• Exercise: Of the lines below, write out exactly those from the line with "ketu' (479, 1306)" through the line with "kontaktoni (970, 1756)", both included, and skip the rest.

[Opening Given records section]

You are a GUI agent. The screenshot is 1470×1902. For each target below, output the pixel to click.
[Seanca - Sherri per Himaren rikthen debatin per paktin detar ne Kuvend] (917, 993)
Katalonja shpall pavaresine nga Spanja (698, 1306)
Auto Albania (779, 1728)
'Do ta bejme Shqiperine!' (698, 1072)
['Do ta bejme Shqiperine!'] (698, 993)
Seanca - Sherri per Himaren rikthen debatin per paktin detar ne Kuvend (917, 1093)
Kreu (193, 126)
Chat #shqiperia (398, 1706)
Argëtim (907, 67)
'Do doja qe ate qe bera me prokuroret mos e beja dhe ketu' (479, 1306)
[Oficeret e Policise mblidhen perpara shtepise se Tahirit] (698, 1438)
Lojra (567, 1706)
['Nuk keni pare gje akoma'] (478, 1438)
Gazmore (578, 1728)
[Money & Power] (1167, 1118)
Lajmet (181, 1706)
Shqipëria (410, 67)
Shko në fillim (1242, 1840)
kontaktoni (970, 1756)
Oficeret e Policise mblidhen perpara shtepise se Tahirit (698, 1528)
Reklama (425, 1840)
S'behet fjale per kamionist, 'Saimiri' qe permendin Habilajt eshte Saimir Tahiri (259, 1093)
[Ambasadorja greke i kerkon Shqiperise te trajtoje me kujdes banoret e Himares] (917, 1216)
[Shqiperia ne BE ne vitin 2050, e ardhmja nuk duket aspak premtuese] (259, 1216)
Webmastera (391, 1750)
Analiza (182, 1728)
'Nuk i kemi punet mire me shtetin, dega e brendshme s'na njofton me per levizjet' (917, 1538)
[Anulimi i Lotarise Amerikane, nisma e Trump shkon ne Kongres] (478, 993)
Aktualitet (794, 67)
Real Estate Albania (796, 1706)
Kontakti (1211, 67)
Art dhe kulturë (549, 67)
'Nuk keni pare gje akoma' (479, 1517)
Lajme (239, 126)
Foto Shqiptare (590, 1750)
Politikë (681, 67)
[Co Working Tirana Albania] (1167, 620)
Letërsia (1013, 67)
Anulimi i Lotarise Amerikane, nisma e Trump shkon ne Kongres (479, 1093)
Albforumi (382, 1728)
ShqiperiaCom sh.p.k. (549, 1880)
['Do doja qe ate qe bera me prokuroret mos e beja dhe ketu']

[Closing Given records section]

• Output of the exercise:
'Do doja qe ate qe bera me prokuroret mos e beja dhe ketu' (479, 1306)
[Oficeret e Policise mblidhen perpara shtepise se Tahirit] (698, 1438)
Lojra (567, 1706)
['Nuk keni pare gje akoma'] (478, 1438)
Gazmore (578, 1728)
[Money & Power] (1167, 1118)
Lajmet (181, 1706)
Shqipëria (410, 67)
Shko në fillim (1242, 1840)
kontaktoni (970, 1756)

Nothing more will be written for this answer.